### What you need to do
Please write out the lines again, starting at the one that contains "This screenshot has width=1447, height=840." and ending with the last line, requests included, shifting every coordinate in the answers by adding -147 to it. Leave the pictures out of your answer.

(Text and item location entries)

________________

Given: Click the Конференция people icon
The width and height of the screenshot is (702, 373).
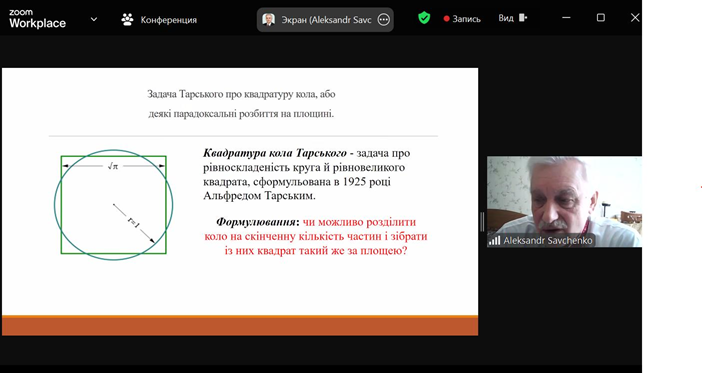Looking at the screenshot, I should coord(128,19).
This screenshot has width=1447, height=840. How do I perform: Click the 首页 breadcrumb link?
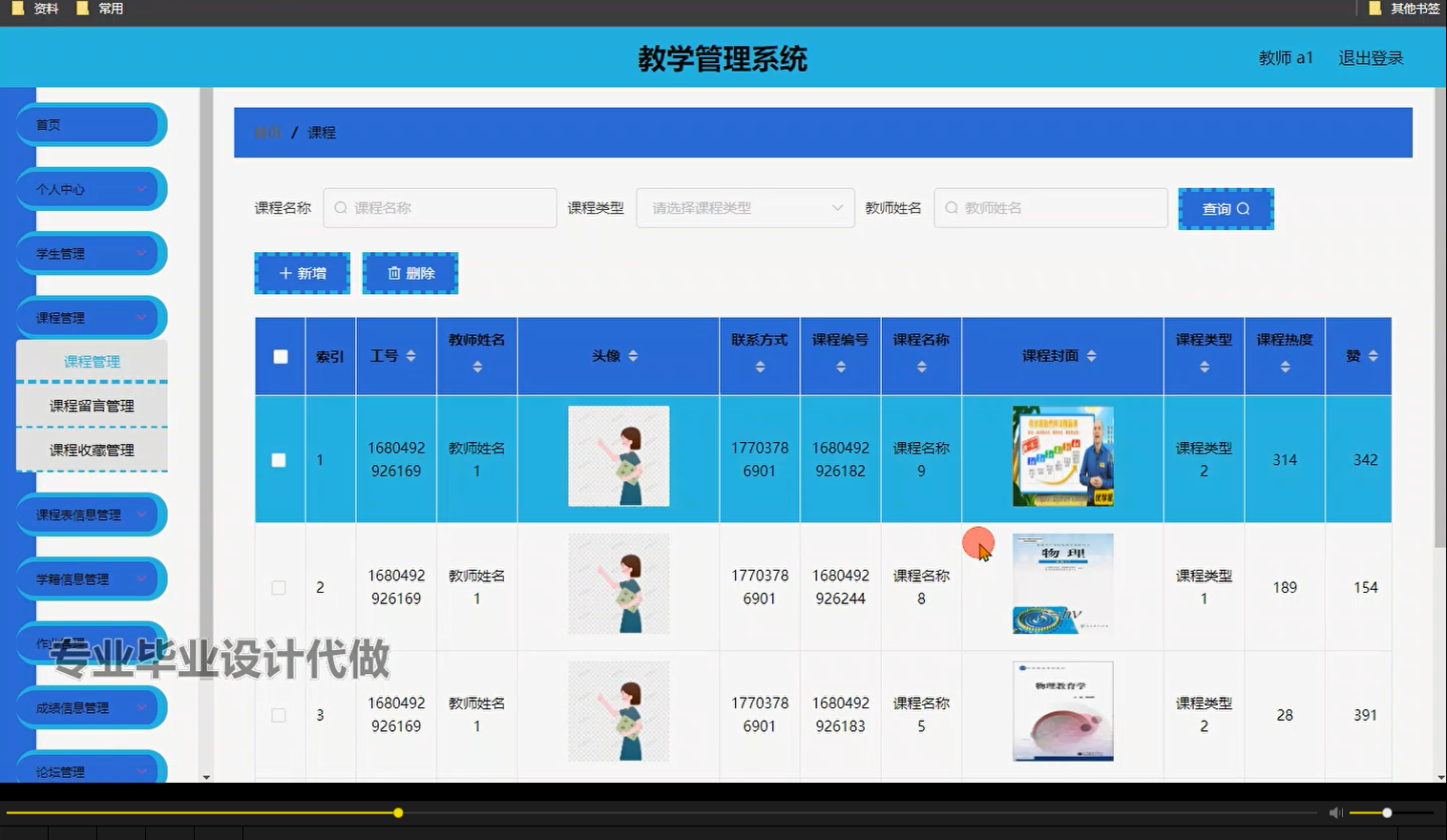point(267,132)
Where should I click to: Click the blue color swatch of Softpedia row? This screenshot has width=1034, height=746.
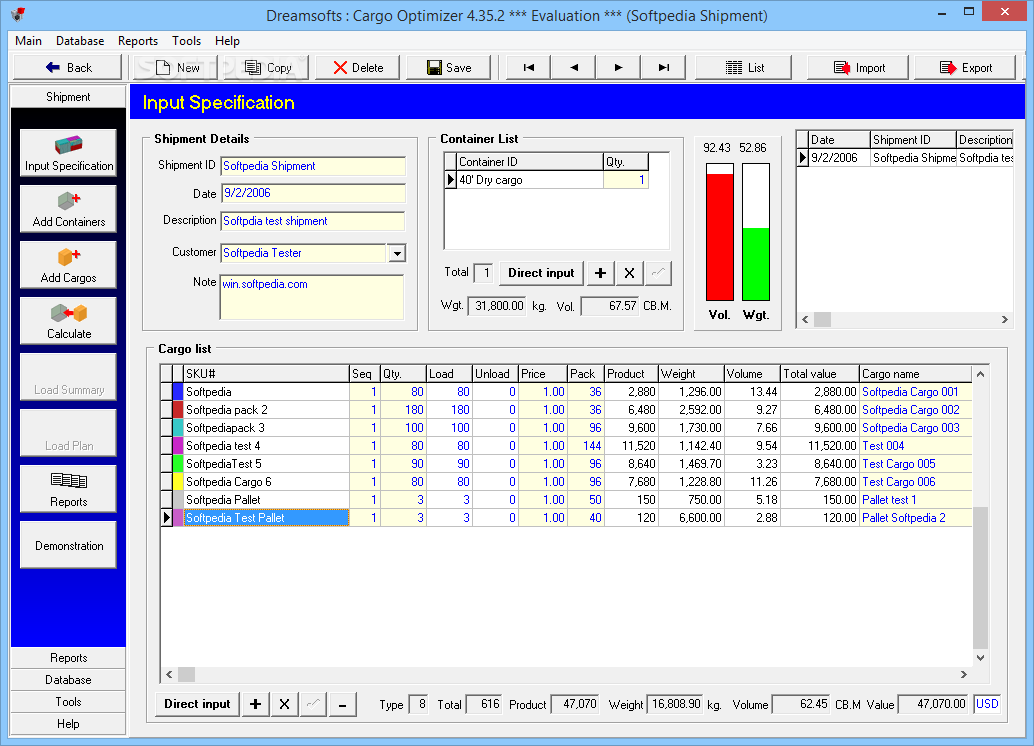coord(178,392)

________________

### Exercise result
This screenshot has width=1447, height=840. How do I perform: Click the 首页 breadcrumb link?
point(120,-15)
Where should I click to: Click the blue color swatch of Softpedia row? This screenshot has width=1034, height=746.
coord(31,245)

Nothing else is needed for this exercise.